When planning the motorcycle section of my site, I had at first thought that a page devoted to the original Z-1 of 1973 would be essential.
However, the original Kaw Z-1 can legitimately be seen as simply a further step down the road that Honda had opened with the '69 CB-750. Then, it occurred to me that perhaps a more significant example of the Z-1 line might be this bike, which is, arguably, the the high point of the Z-1's evolution.
The Z-1R's claim to fame, in my view, is that it single-handedly created the modern American sport-bike market; bikes that are, essentially, street-legal road racers. Oh, sure, "cafe racers" had long had a cult following in the U.S., but the market was vanishingly small. And while there had been previous attempts to grow the market, most notably by the Italians, this is the bike that finally cracked it wide open.
Not that the Z-1R could be considered a "street-legal road racer" by today's standards. No, it was nowhere near as serious a road machine as, say, a CBR-900RR, or Kawasaki's own ZX-7R. But it had the looks! The long, flat tank and seat, the bikini fairing, and the low bars all scream "bring on the twisty roads!" It is, IMHO, a simply beautiful motorcycle! And having had a friend who owned one of these bikes, I can personally attest to the fact that they had very good performance.
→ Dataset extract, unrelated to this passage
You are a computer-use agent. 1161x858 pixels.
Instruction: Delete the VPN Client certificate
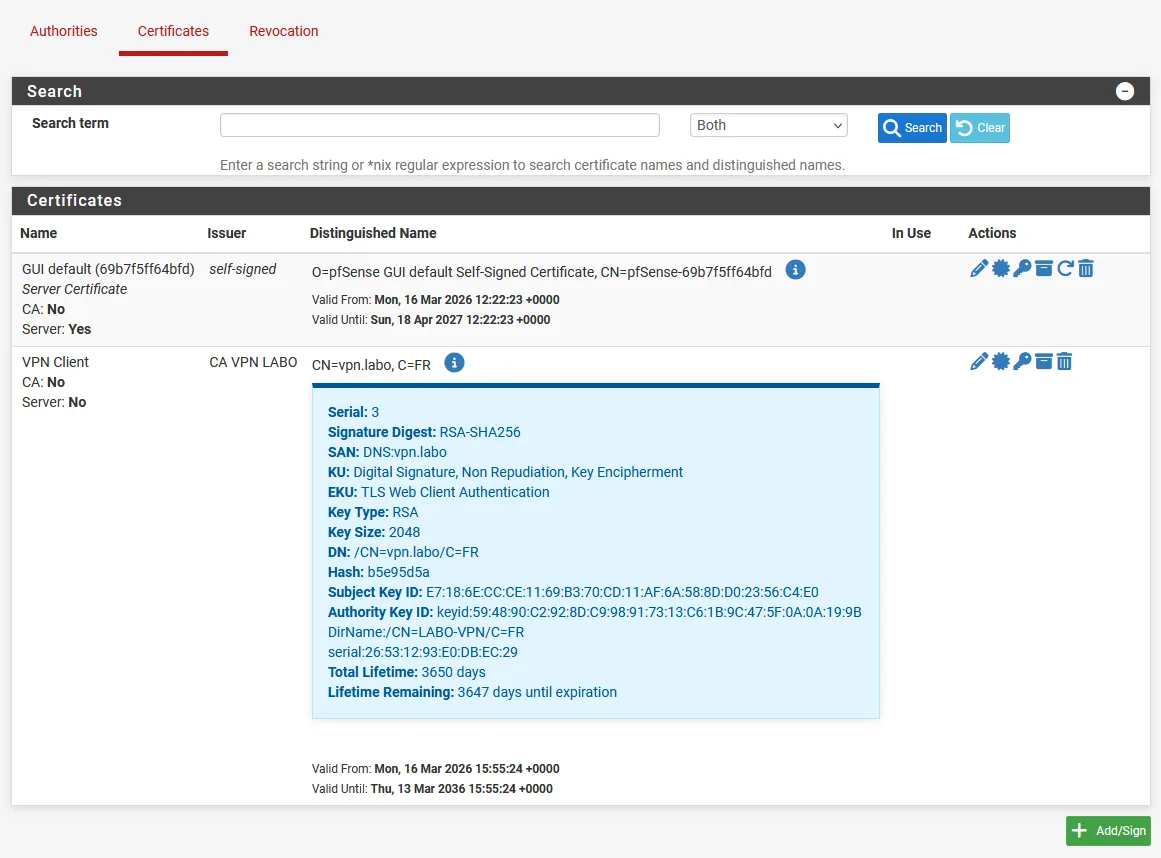[x=1065, y=361]
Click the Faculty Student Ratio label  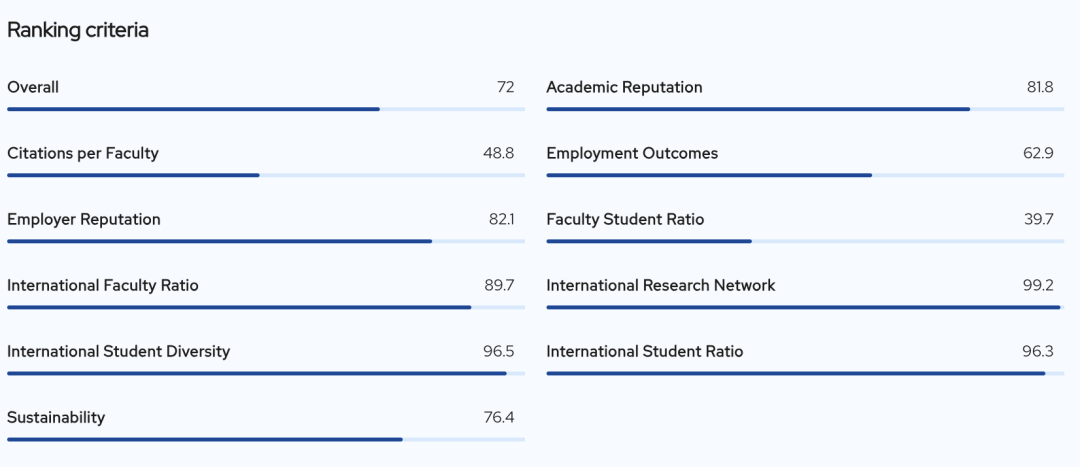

Ironically, just as Honda was making their bikes incrementally wilder and wilder, this big Kaw proved to have all the civility that the H-1 and H-2 lacked. It was fast, sure, but it could be ridden by a gentleman, with no apologies necessary. But to prove that they were entirely unrepentant, there was the the semi-factory turbocharged version of the Z-1R! Long live outrageously fast motorcycles!